_ACTIVITY_
State how many lines of the entries hold the string "Merchandise", and nothing more.

Stored data:
★ ★ ★ ★ ★ ★ ★
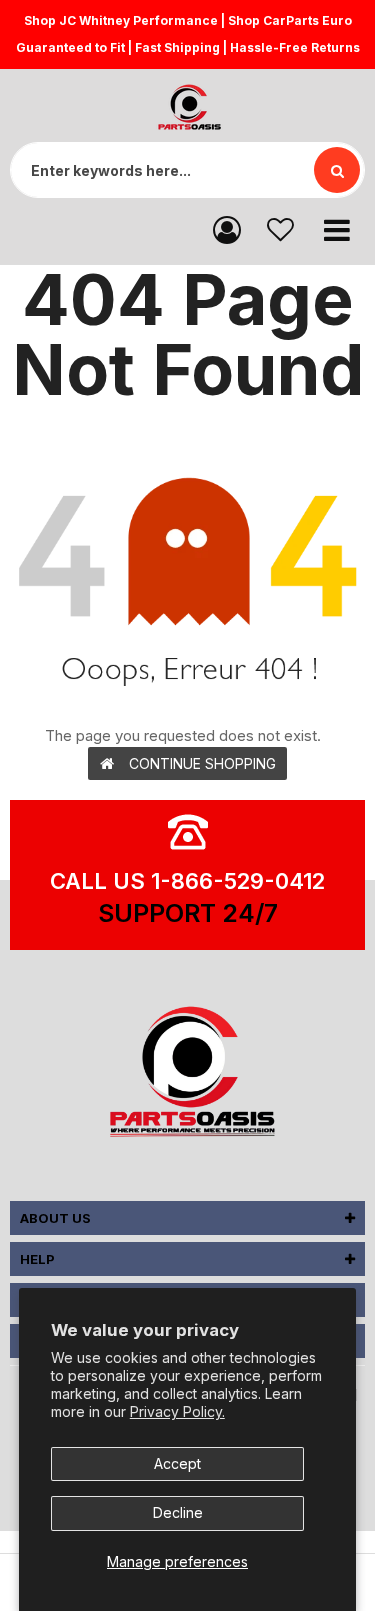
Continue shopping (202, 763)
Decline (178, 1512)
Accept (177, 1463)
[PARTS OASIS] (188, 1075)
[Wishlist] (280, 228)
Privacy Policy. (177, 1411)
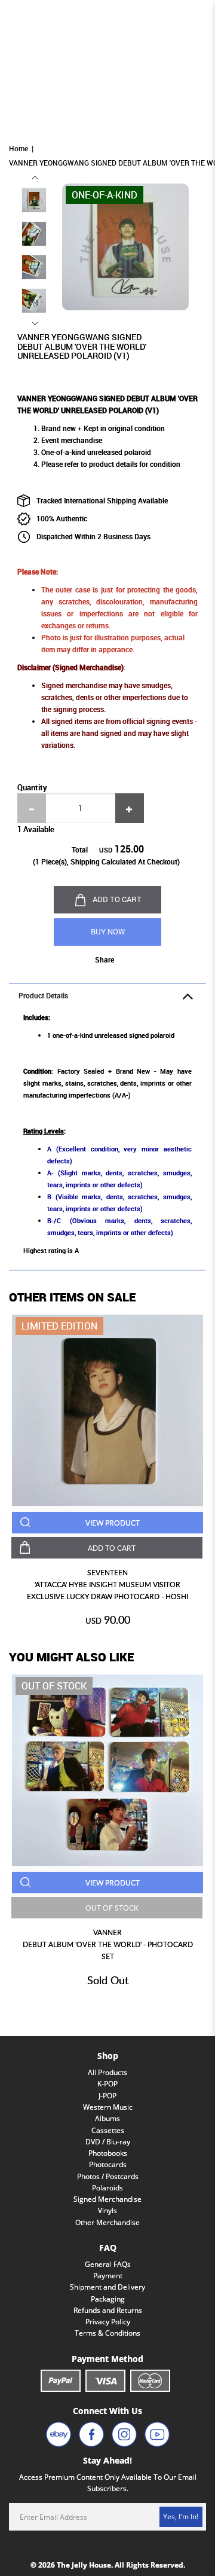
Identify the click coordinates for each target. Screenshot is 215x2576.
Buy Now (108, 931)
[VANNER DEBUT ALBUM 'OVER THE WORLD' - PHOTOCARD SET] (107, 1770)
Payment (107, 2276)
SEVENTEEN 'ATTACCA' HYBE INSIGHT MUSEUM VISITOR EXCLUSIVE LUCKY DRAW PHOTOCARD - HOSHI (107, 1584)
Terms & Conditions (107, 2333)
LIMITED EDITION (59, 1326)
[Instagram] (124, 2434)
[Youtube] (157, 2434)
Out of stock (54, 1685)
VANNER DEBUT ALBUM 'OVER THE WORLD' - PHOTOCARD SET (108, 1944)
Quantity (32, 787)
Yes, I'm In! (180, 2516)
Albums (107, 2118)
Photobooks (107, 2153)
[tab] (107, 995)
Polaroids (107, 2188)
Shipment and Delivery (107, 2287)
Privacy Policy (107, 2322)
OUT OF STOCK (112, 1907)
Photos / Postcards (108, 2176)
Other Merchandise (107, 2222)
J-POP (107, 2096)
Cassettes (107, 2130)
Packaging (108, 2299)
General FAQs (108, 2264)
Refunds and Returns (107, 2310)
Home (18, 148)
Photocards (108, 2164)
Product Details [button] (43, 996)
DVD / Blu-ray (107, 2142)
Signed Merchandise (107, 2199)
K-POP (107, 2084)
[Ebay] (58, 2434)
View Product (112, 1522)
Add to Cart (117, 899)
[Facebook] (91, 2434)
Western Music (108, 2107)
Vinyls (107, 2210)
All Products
★ ★ ★ ★ ★ ★ ★
_THE ANSWER_
2